I like Eliezer's essay on belief very much. I've been thinking about the role of belief in religion. (For the sake of full disclosure, my background is Calvinist.) I wonder why Christians say, "We believe in one God," as if that were a particularly strong assertion. Wouldn't it be stronger to say, "We know one God?" What is the difference between belief and knowledge? It seems to me that beliefs are usually based on no data. Most people who believe in a god do so in precisely the same way that they might believe in a dragon in the garage. People are comfortable saying that they know something only when they can refer to supporting data. Believers are valiantly clinging to concepts for which the data is absent. Most people who believe in a god do so in precisely the same way that they might believe in a dragon in the garage.

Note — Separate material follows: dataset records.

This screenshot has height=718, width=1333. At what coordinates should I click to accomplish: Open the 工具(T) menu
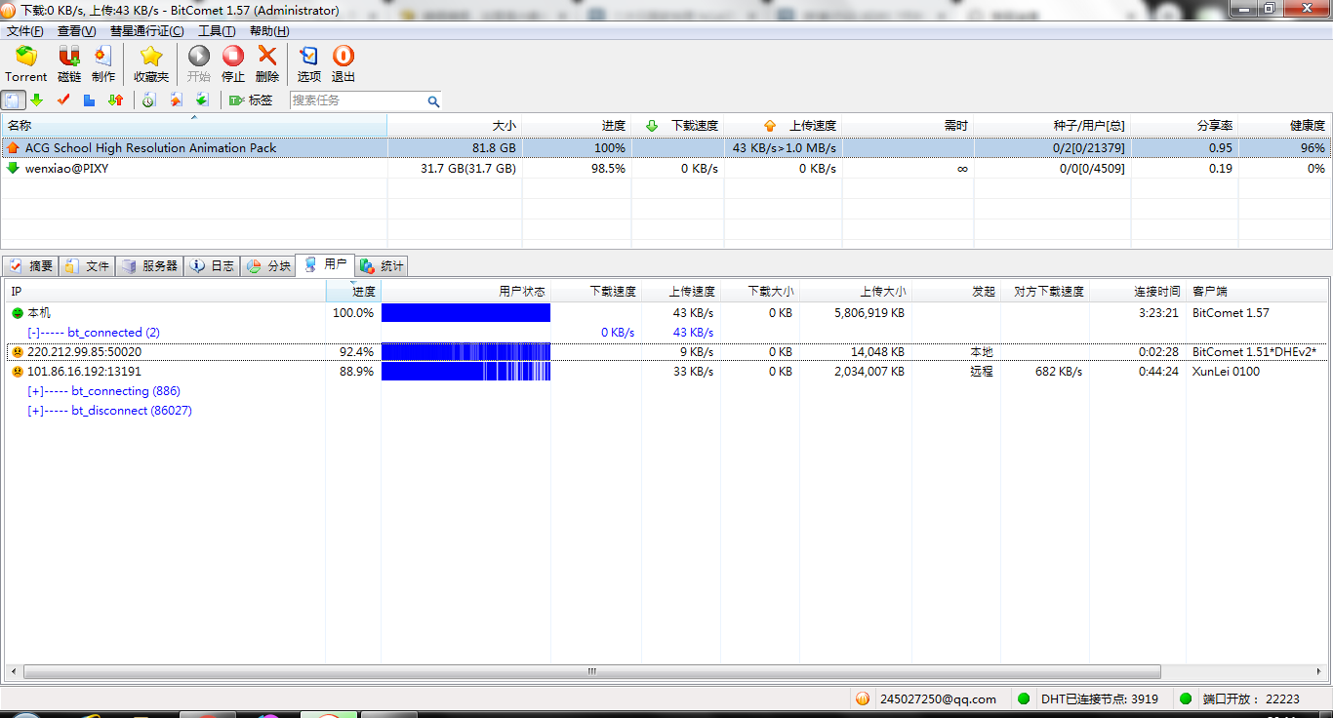point(216,31)
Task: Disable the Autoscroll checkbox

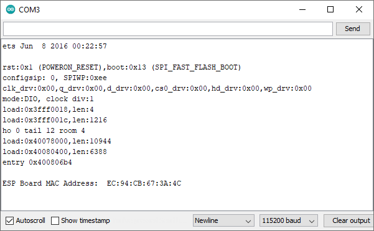Action: [x=9, y=221]
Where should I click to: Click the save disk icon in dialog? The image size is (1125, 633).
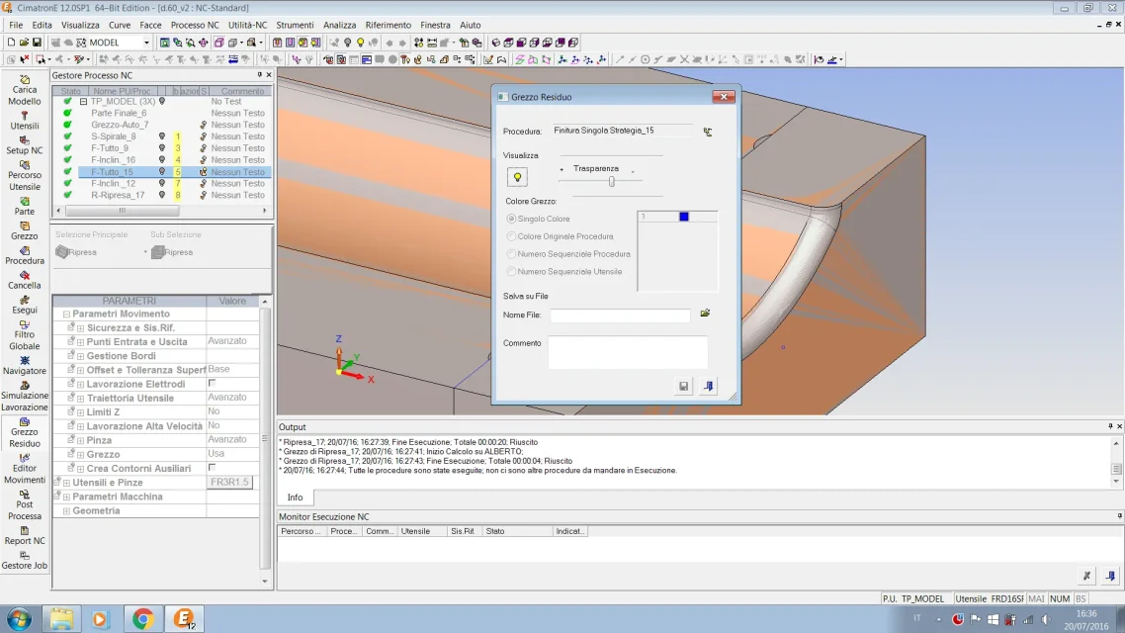pyautogui.click(x=683, y=387)
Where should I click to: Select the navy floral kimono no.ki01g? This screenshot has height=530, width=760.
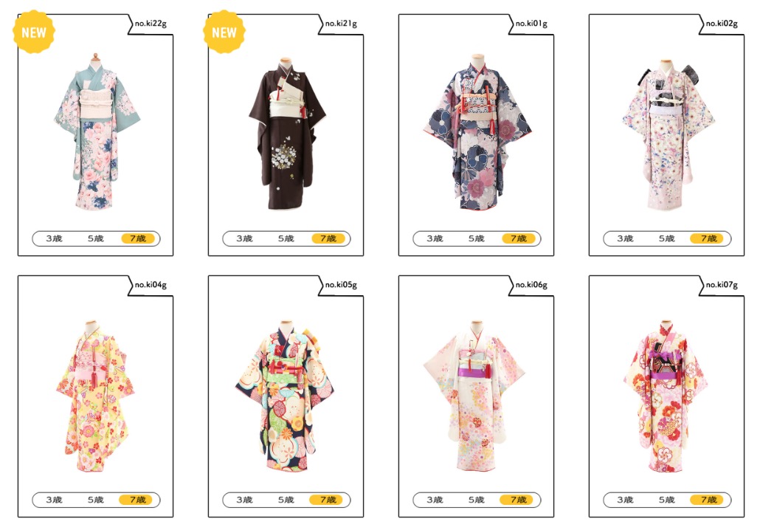[477, 131]
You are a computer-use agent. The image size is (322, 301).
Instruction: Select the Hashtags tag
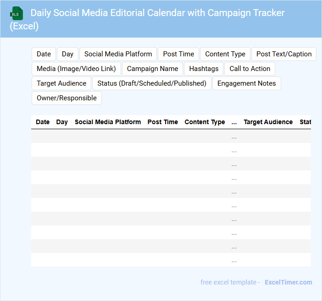pyautogui.click(x=204, y=69)
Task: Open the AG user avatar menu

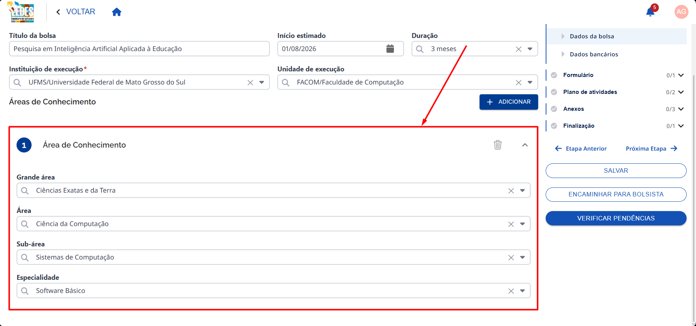Action: [x=681, y=12]
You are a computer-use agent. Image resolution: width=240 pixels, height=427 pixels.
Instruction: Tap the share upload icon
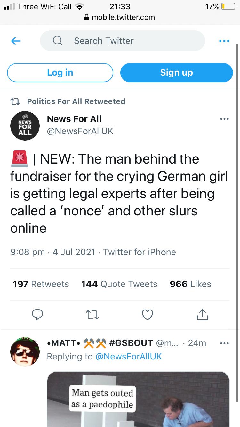pyautogui.click(x=202, y=315)
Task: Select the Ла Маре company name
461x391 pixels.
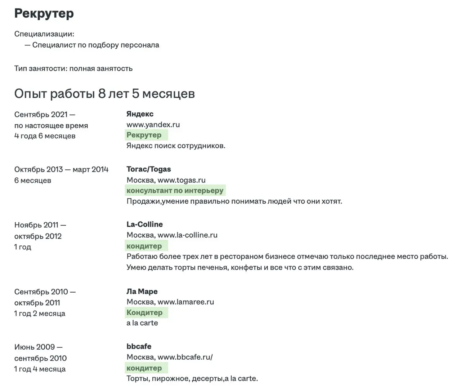Action: tap(142, 291)
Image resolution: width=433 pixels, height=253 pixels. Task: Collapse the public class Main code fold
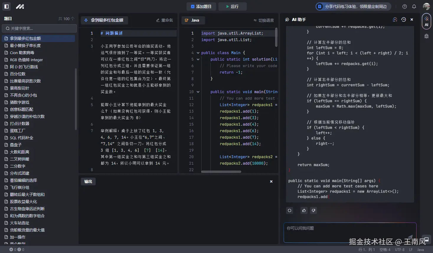pos(198,53)
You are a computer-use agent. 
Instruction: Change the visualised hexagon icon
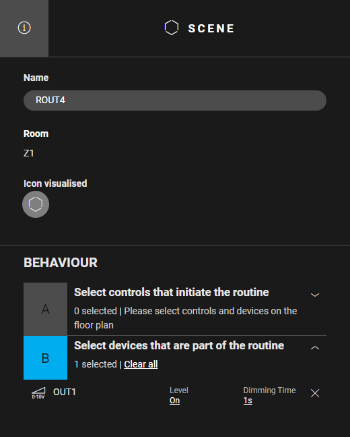click(36, 204)
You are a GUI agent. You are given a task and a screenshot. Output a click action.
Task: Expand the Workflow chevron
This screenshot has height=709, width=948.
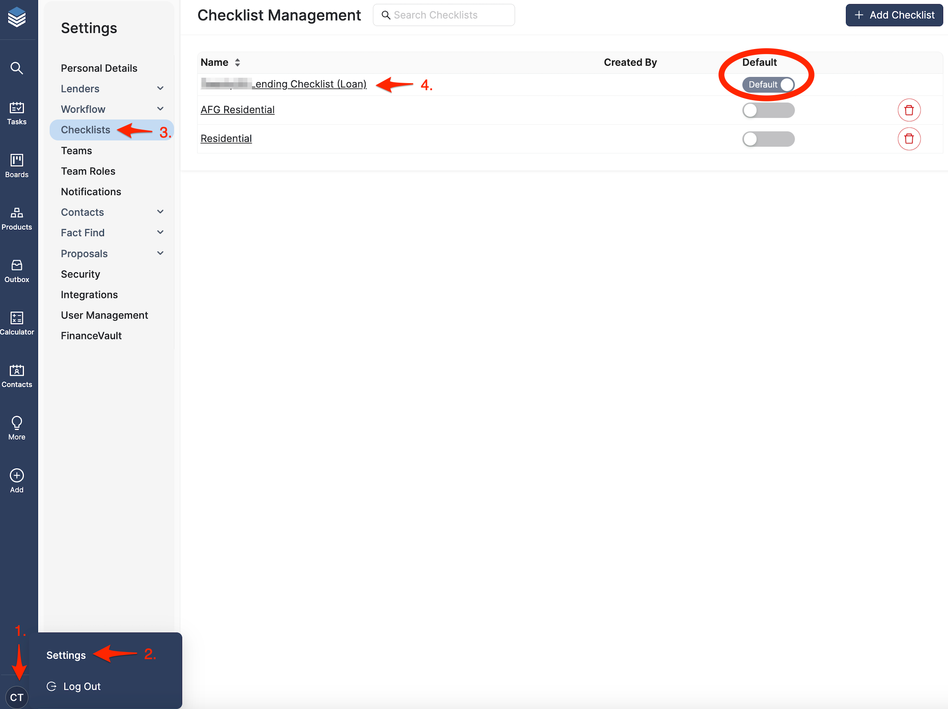click(160, 109)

Regarding the dialogue between the dragon claimant and his challengers, why didn't the challengers simply ask the claimant, "Why do you say that there is an invisible, inaudible, non-respiriating, flour-permeable dragon in your garage?"

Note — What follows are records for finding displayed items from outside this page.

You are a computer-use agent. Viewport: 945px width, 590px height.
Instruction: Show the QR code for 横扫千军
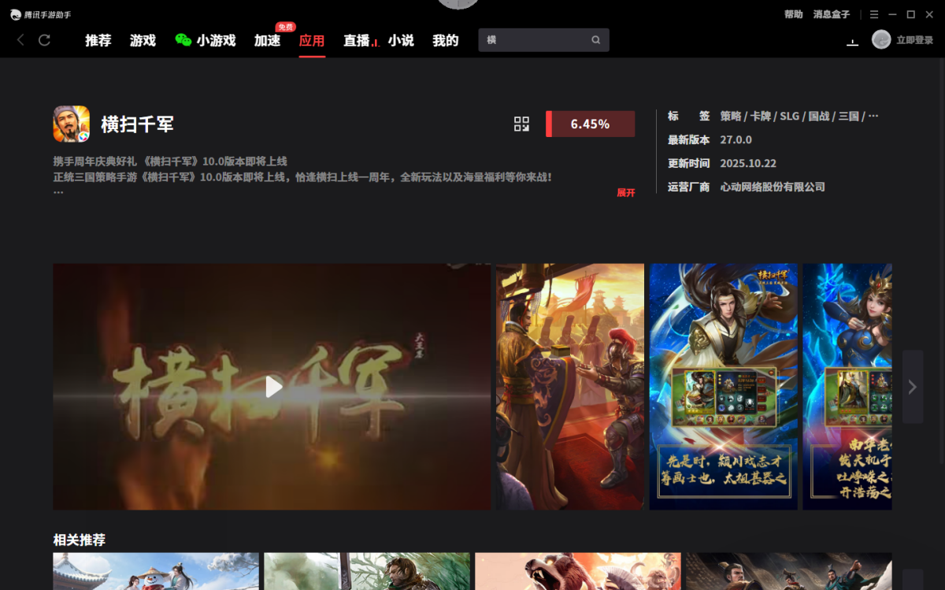click(x=521, y=124)
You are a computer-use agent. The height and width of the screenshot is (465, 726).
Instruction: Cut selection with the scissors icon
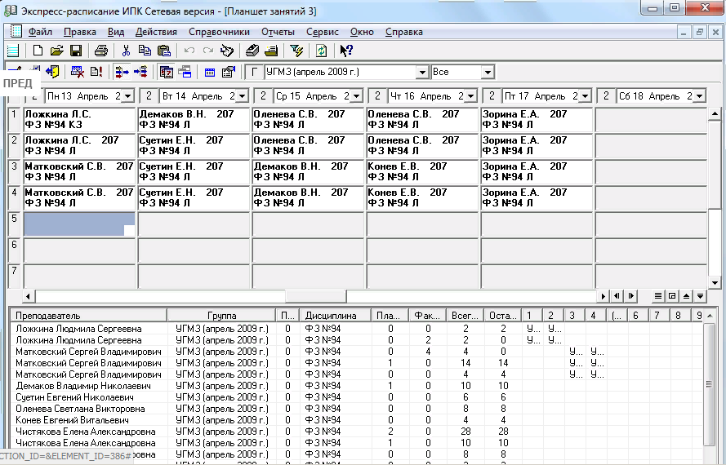(x=126, y=51)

Comment author: johnwcowan 26 July 2011 11:28:57PM 1 point [-]

Knowledge involves more than belief. You know p if all of the following are true:

1) You believe p. 2) p is true. 3) If p were not true, you wouldn't believe it (justified true belief) 4) If p were true, you would believe it (Gettier belief)

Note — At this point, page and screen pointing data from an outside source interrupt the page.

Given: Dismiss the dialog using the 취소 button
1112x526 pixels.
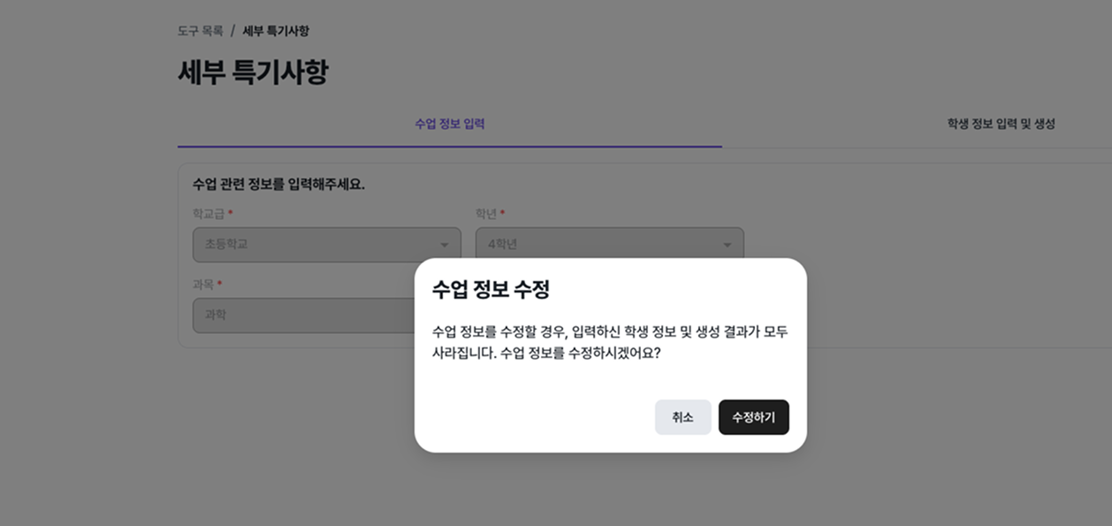Looking at the screenshot, I should point(682,416).
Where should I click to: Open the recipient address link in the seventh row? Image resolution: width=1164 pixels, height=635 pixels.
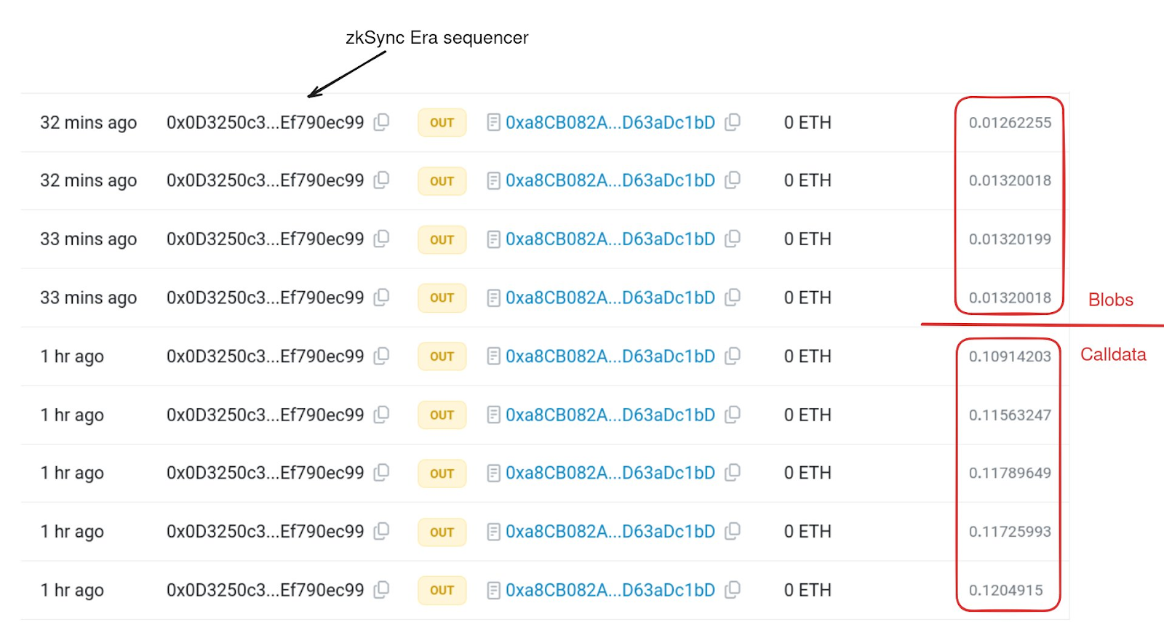(611, 473)
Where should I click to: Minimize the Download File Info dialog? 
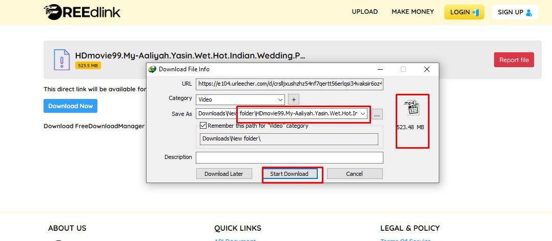tap(380, 69)
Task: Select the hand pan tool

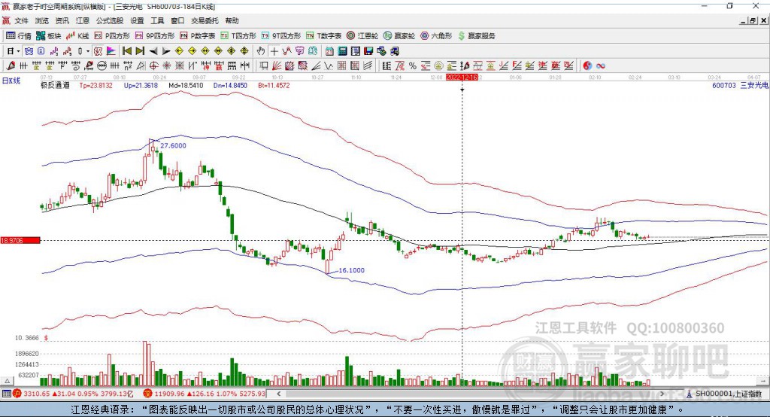Action: pos(260,51)
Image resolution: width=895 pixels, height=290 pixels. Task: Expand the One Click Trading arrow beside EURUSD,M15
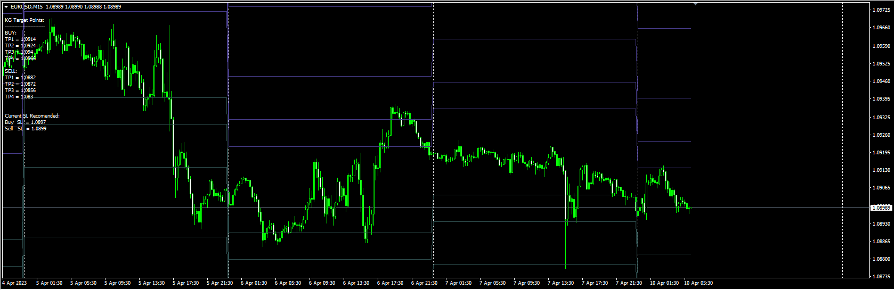point(6,7)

And most beliefs, such as the belief that my keys are in my left pocket, are trivial and true, as well as being based on data.

Comment author: TheOtherDave 27 July 2011 01:57:01PM 1 point [-]

At least in my mind, the processes that generate beliefs like "my keys are in my left pocket" are not perfectly reliable -- at least once, I have thought my keys were in my left pocket when in fact I left them on the dresser.

So #3 is demonstrably false for me; on this account, I don't know where my keys are.

Which is perfectly internally consistent, though it doesn't match up with the colloquial usage of "to know," which seems to indicate that the speaker's confidence in p is above some threshold.

There's nothing wrong with having precisely defined terms of art, in epistemology or any other field. But it can lead to confusion when colloquial words are repurposed in this way.

Comment author: MixedNuts 27 July 2011 02:30:10PM 2 points [-]

Add "with high probability" everywhere.

Comment author: Clarica 28 September 2011 07:31:36PM 0 points [-]

And also, "How do you know."

Your question is more helpful, of course. Any person who believes that there is a non-evidentiary dragon in a garage will have some way to answer mine, hopefully without going through too much more stress.